Mrs. Henderson laughed wistfully.
“What delicious shade under those fine old trees. I almost wish I had brought my en-tout-cas.”
“Oh no, you don’t really want it. There will be more breeze presently. The bus always begins to go quicker along here. It’s the Green Park, that one. Those are clubs that side, the West End clubs. It’s fascinating all the way along here to Hyde Park Corner. You just see Park Lane going up at the side. Park Lane. It goes wiggling away, straight into heaven. We’ve never been up there.
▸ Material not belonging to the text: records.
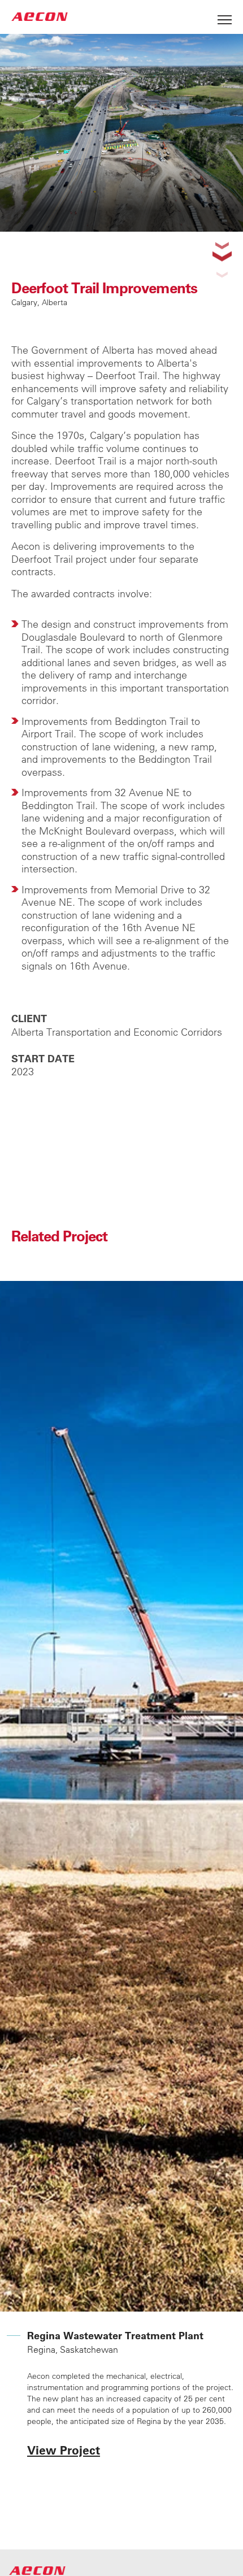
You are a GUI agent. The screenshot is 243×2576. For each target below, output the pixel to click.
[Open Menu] (225, 17)
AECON (39, 17)
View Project (63, 2449)
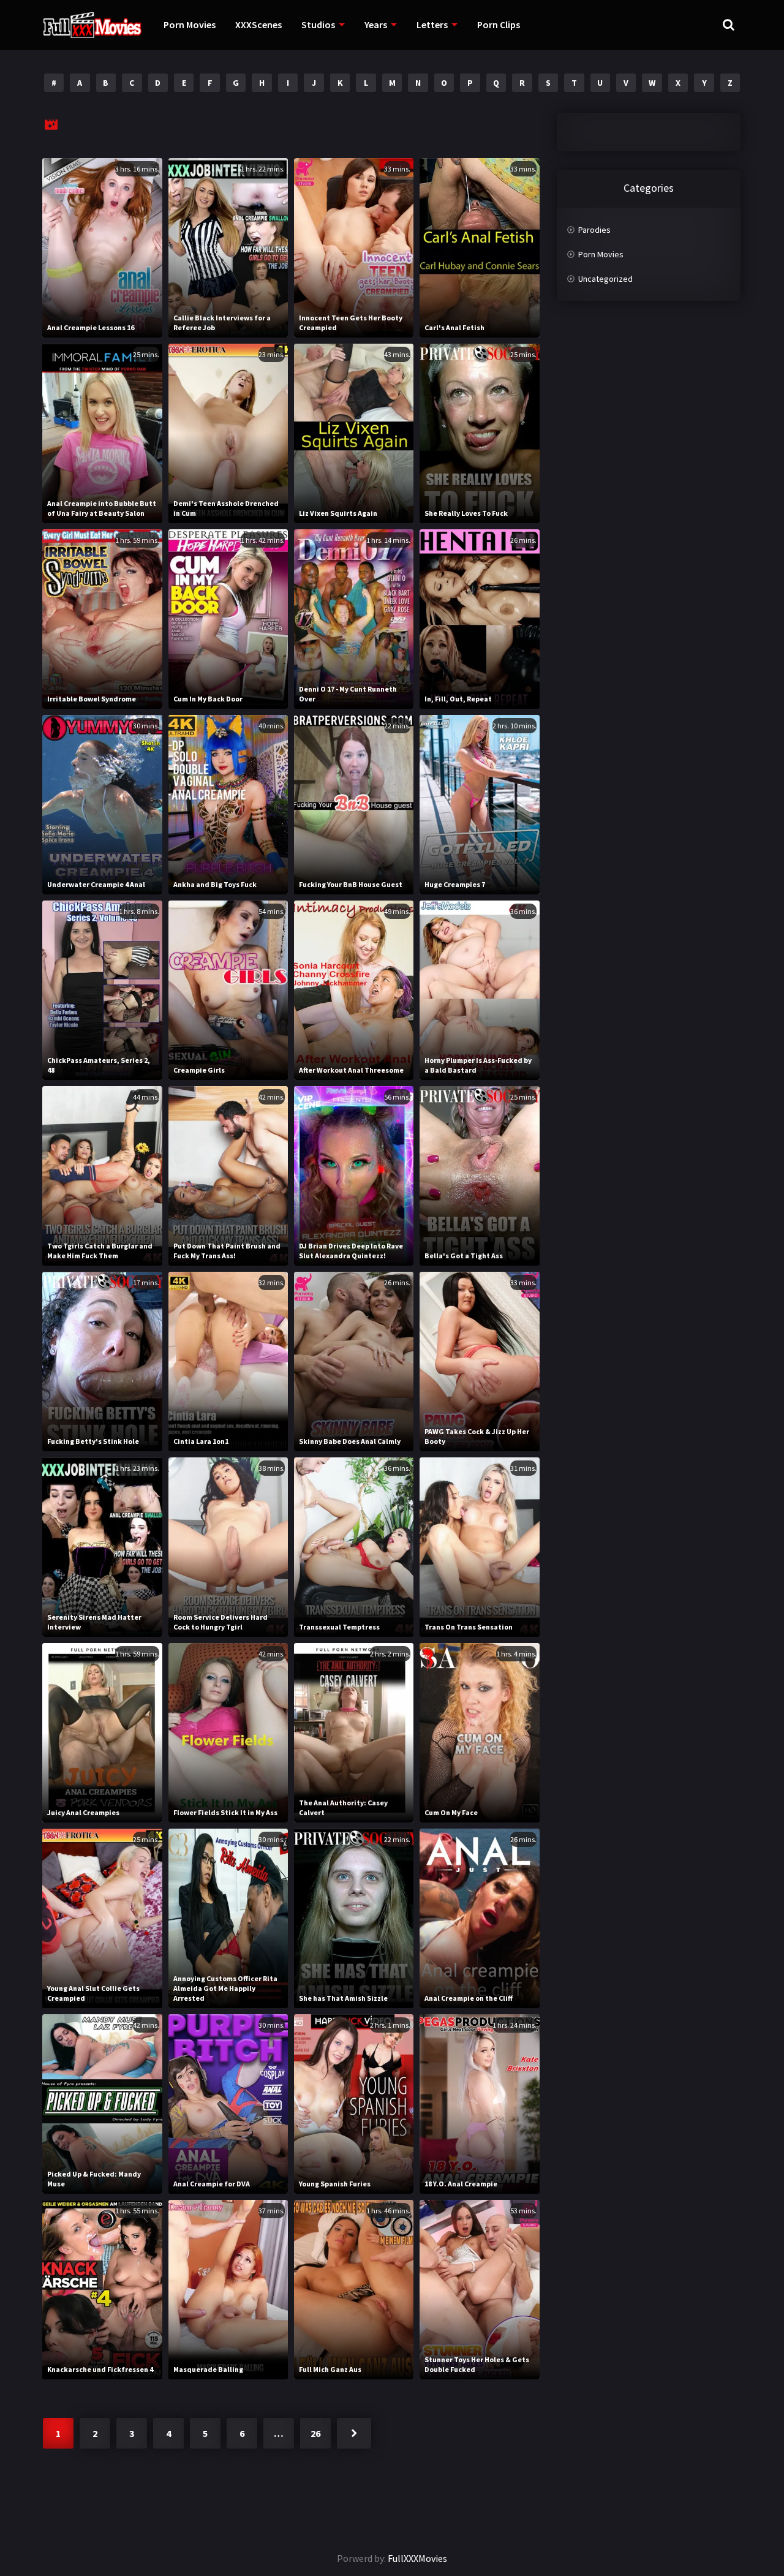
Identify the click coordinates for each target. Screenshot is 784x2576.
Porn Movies (190, 24)
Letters (432, 24)
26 (315, 2433)
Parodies (594, 229)
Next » (354, 2433)
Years (375, 24)
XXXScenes (258, 24)
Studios (318, 24)
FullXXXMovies (417, 2558)
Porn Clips (498, 24)
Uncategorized (605, 278)
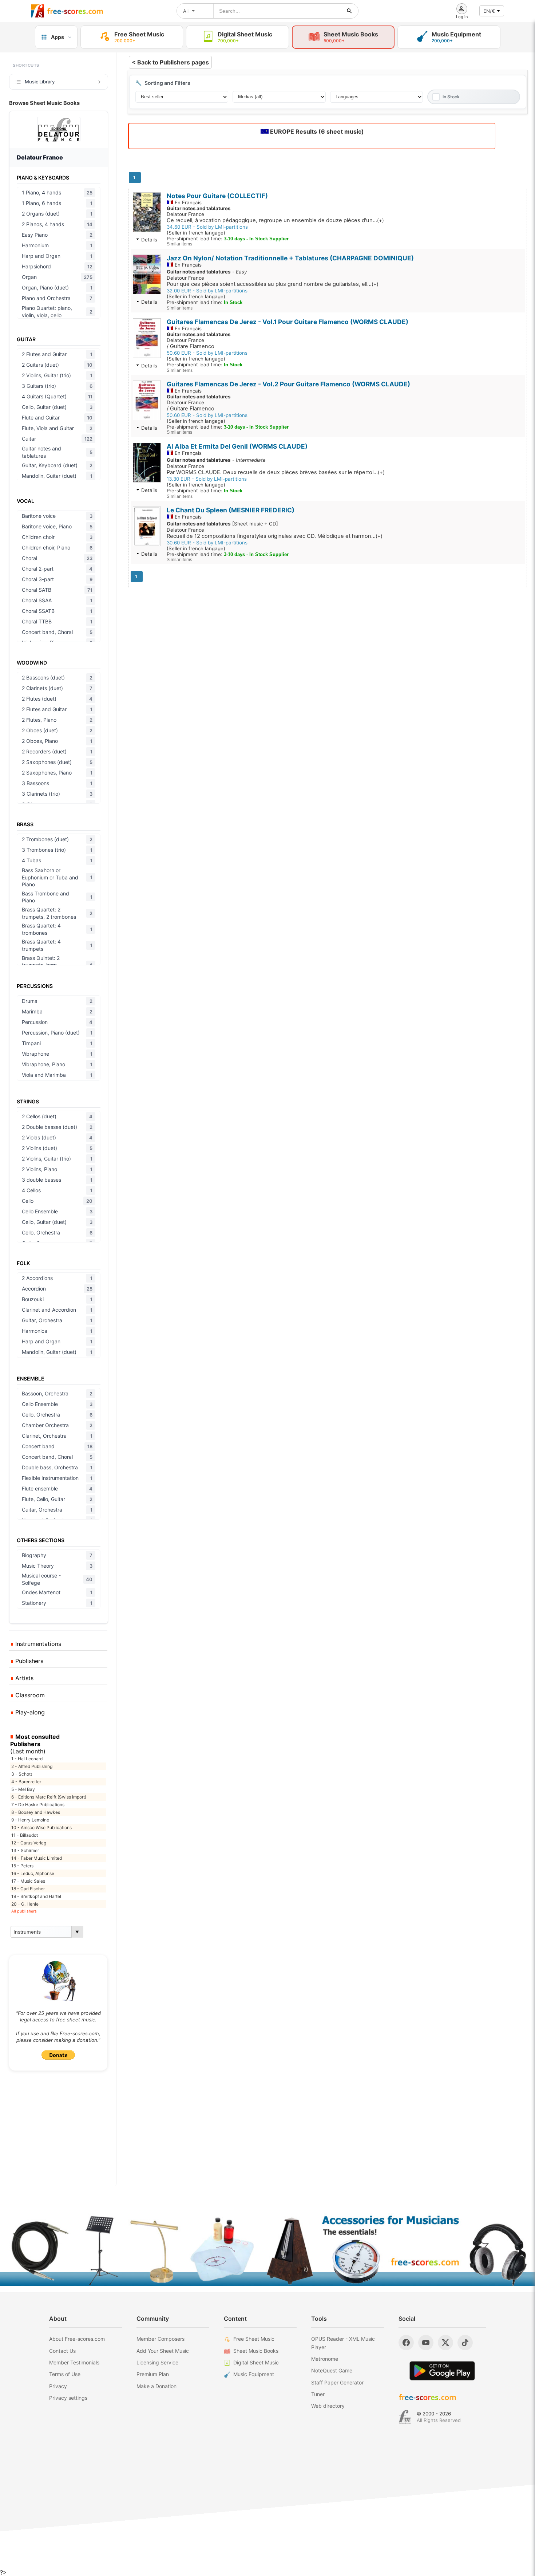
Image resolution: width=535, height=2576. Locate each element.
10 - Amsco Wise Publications (41, 1827)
I always read the name at the corner.”
“You ridiculous chick—ah, there is the Royal Academy of Arts.”
“Oh yes, I wonder if there are any Leightons this year.”
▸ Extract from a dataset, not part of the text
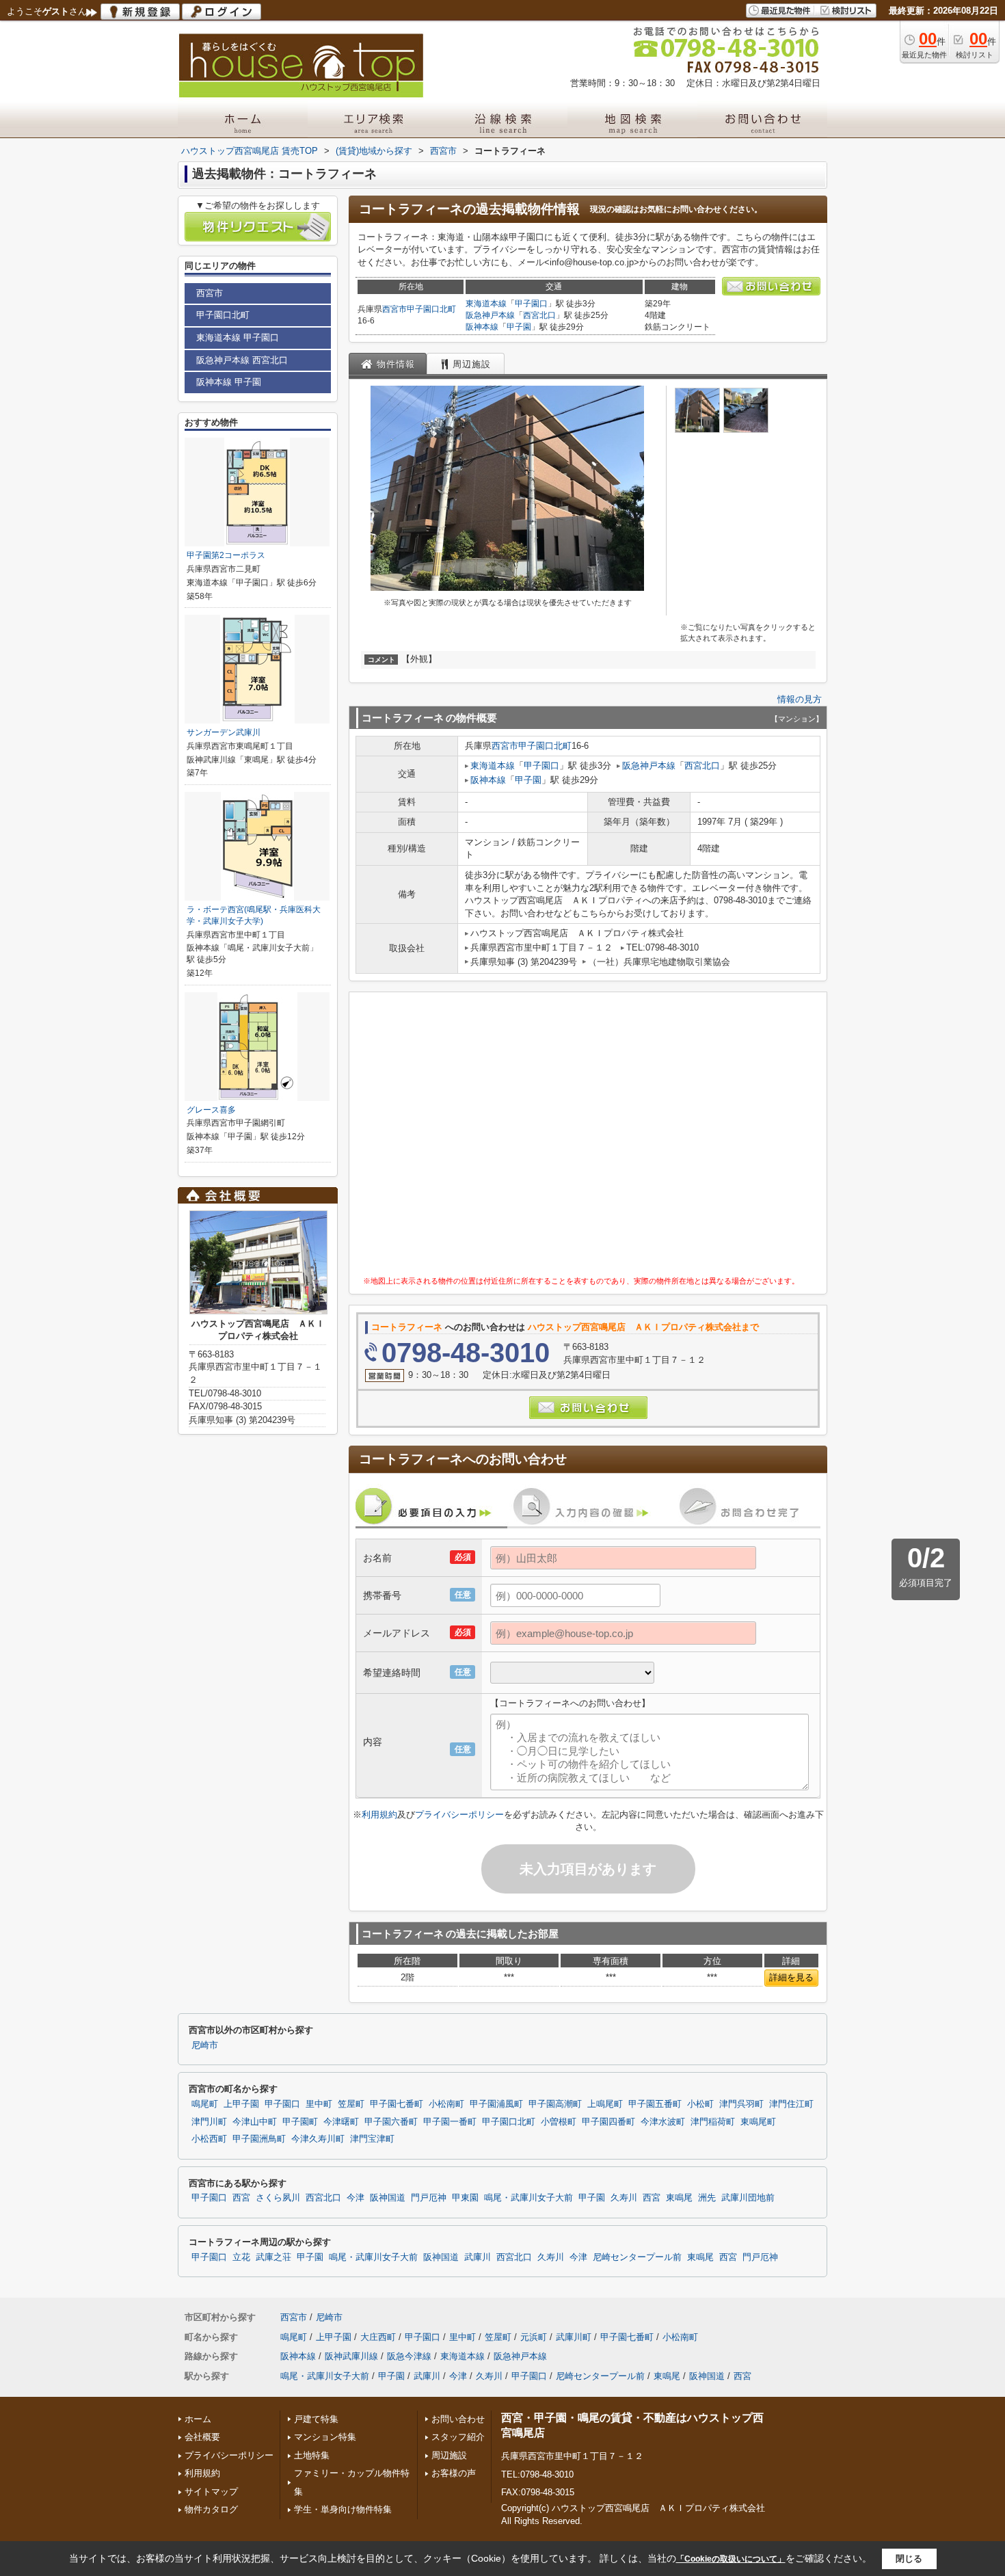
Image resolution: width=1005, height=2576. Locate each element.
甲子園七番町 (396, 2104)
“Or Leader. Charles Leader. I think there is nothing more charming than those landscape scenes by Leader.”
“I’ve got three bally weeks. I can see Hyde Park. We’ve got ages yet. It goes on being fascinating right down through Kensington and right on up to the other side of Putney Bridge.”
“Dear me. Isn’t it fascinating after that?”
“Oh, not all that awful walk along the Upper Richmond Road—not until our avenue begins—”
11
Miriam fumbled with the fastening of the low wide gate as her mother passed on up the drive. She waited until the footsteps were muffled by the fullness of the may trees linking their middle branches over the bend in the drive. Then she looked steadily down the sunflecked asphalted avenue along which they had just come. The level sunlight streamed along the empty roadway and the shadows of the lime trees lay across the path and up the oak palings. Her eyes travelled up and down the boles of the trees, stopping at each little stunted tuft of greenery. She could no longer hear her mother’s footsteps. There was a scented coolness in the shady watered garden. Leaning gently with her breast against the upper bars of the gate she broke away from the sense of her newly-made engagement.
She scanned the whole length of the shrouded avenue from end to end and at last looked freely up amongst the interwoven lime trees. Long she watched, her eyes roaming from the closely-growing leaves where the green was densest to the edges of the trees where the light shone through. “Gold and green,” she whispered, “green and gold, held up by firm brown stems bathed in gold.”
When she reached the open garden beyond the bend she ran once round the large centre bed where berberus and laurestinus bushes stood in a clump ringed by violas and blue lobelias and heavily scented masses of cherry-ripe. Taking the shallow steps in two silent strides she reached the shelter of the deep porch. The outer door and the door of the vestibule stood open. Gently closing the vestibule she ran across the paved hall and opened the door on the right.
Harriett, in a long fawn canvas dress with a deep silk sash, was standing in the middle of the drawing-room floor with a large pot of scented geraniums in her arms.